[Stored data entries]
------------------------
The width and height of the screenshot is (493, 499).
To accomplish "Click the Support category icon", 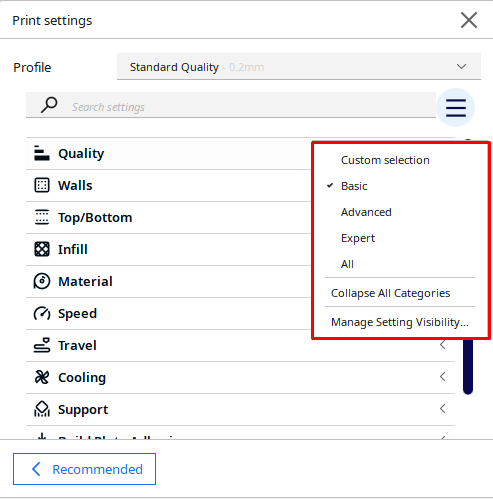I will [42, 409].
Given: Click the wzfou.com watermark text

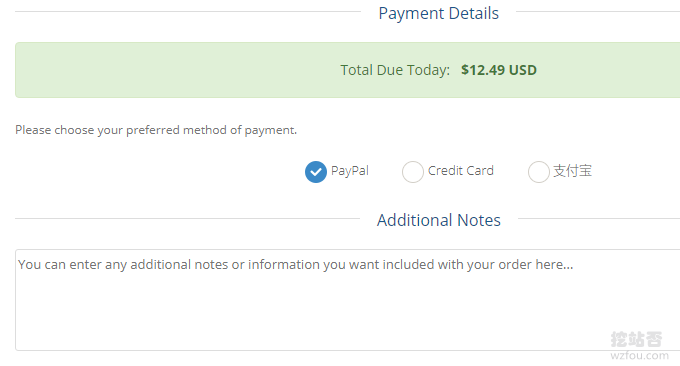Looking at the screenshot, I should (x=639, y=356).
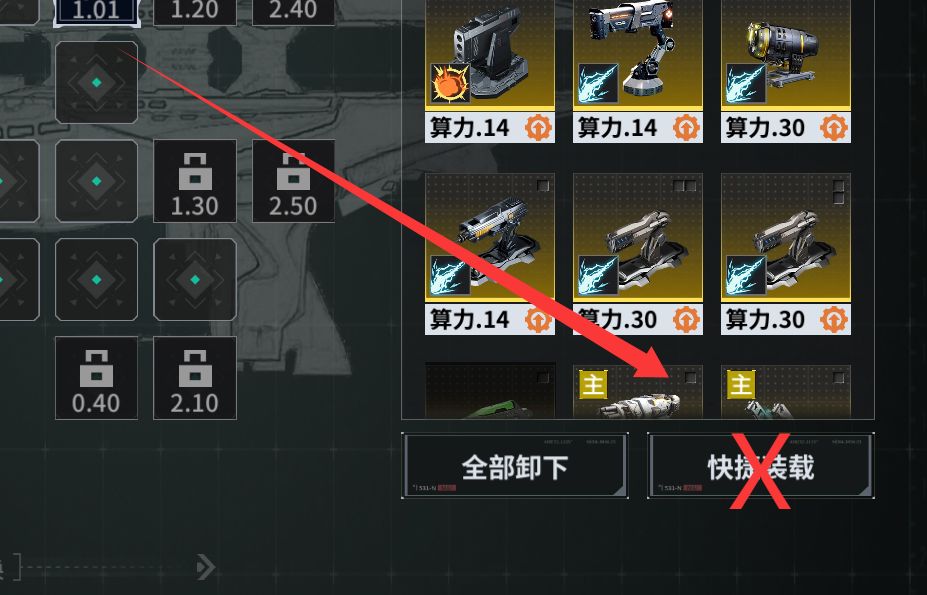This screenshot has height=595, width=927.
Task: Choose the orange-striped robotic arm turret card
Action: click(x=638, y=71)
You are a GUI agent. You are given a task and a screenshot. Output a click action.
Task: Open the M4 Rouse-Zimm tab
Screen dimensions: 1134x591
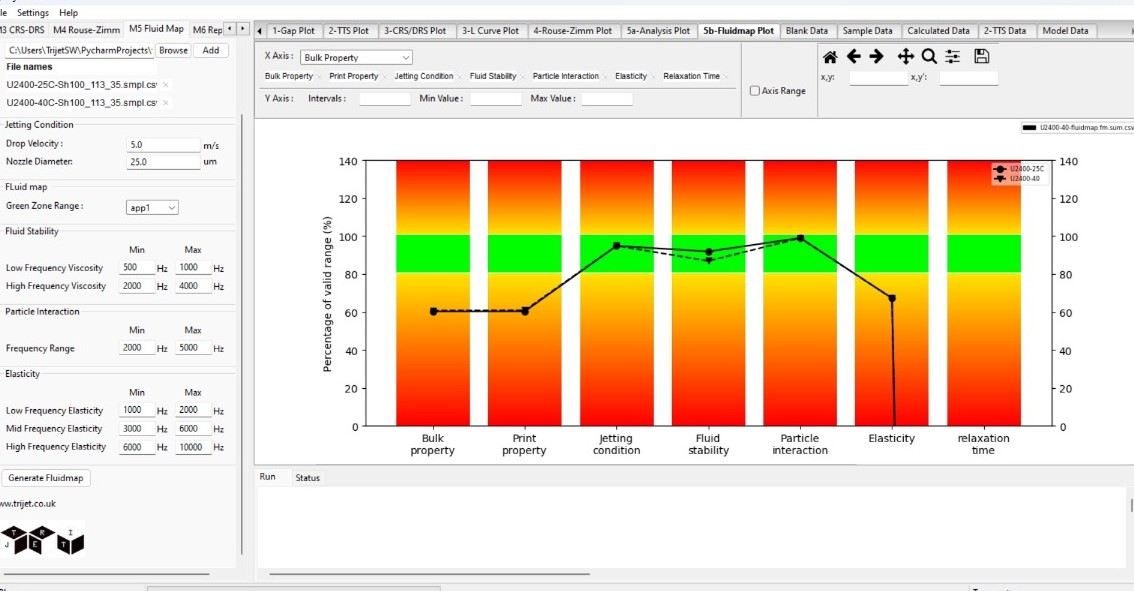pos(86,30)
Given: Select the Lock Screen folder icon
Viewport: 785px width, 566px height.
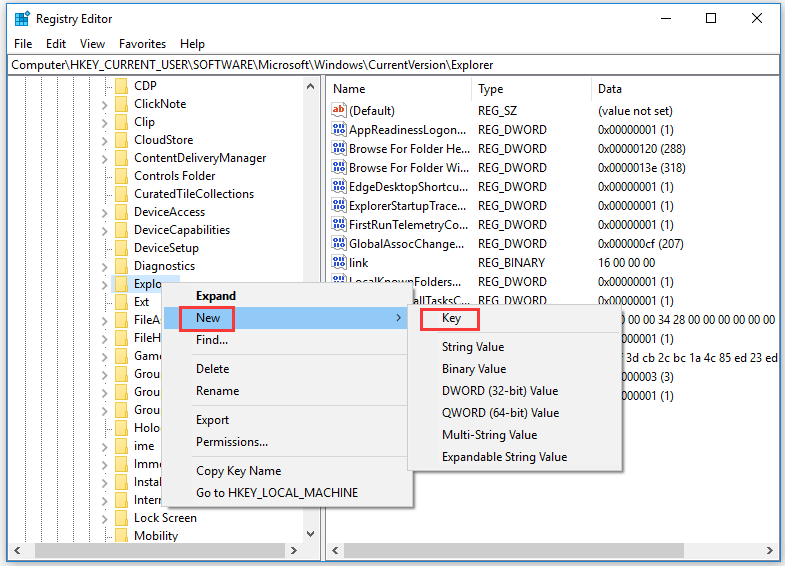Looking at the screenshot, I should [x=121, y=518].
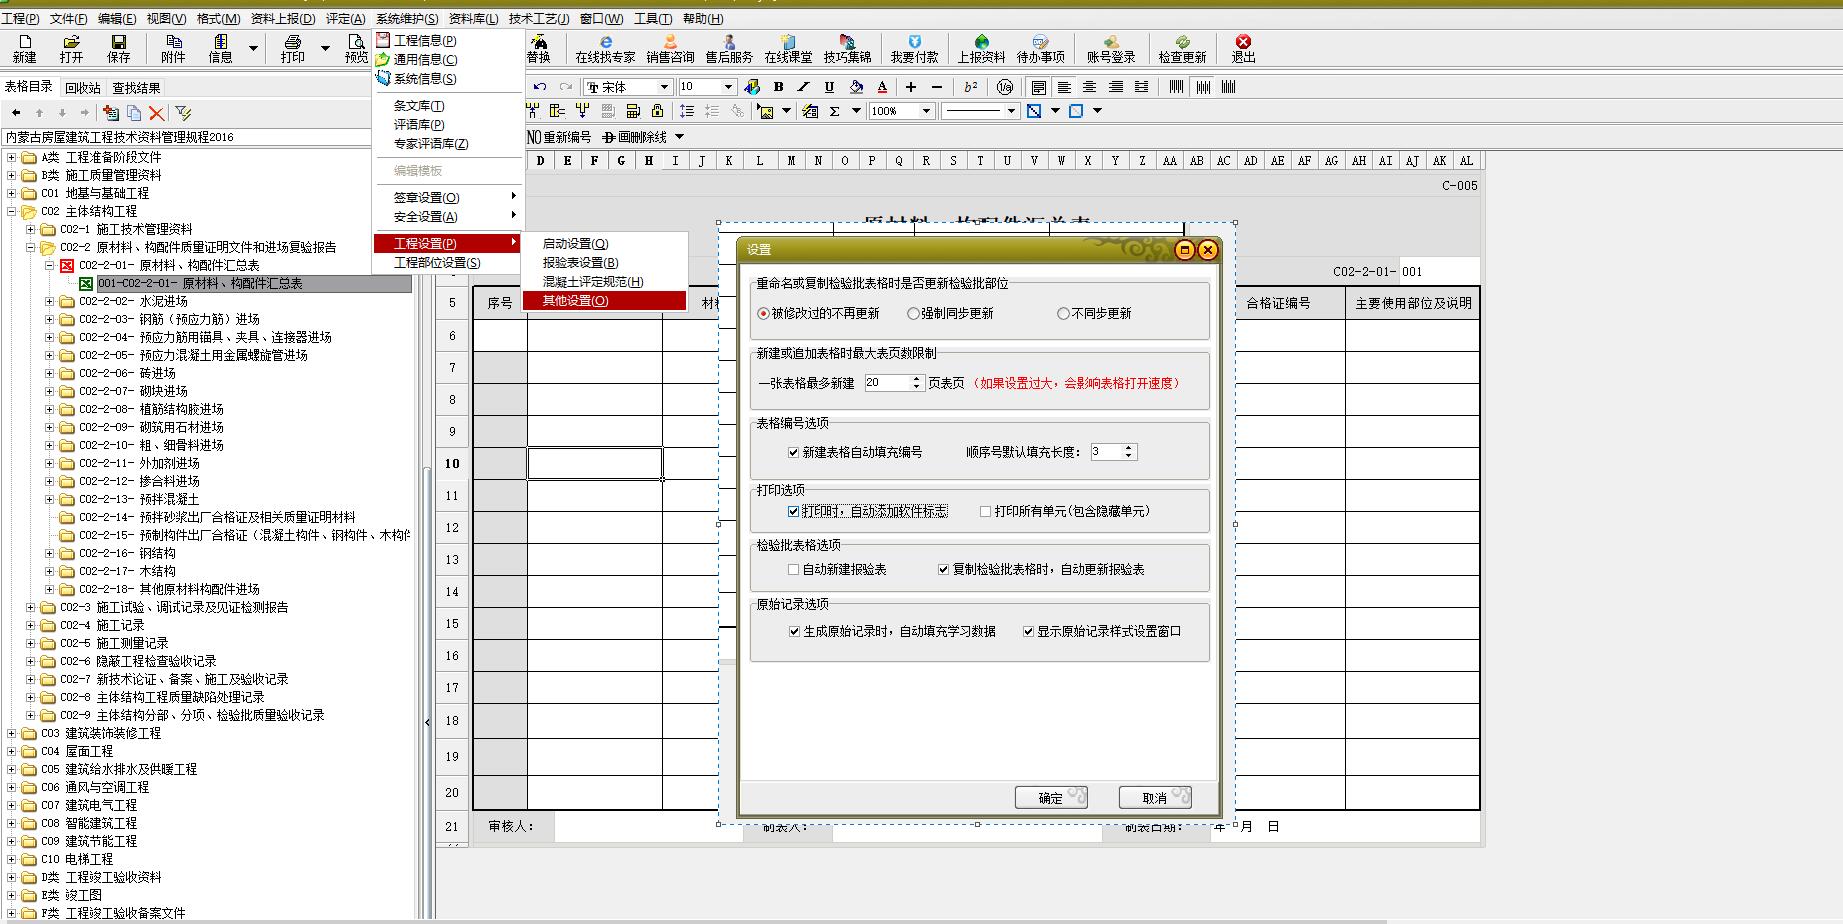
------------------------
• What is required
In the records, the line containing "Task: Open the M4 Rouse-Zimm tab" starts the span and the final line ends it. Output exactly that span, both ends included, with no pictures and nothing else.

• Result of the task
Task: Open the M4 Rouse-Zimm tab
Screen dimensions: 1134x591
pos(86,30)
Given: Select the Lock Screen folder icon
Viewport: 785px width, 566px height.
Looking at the screenshot, I should [x=121, y=518].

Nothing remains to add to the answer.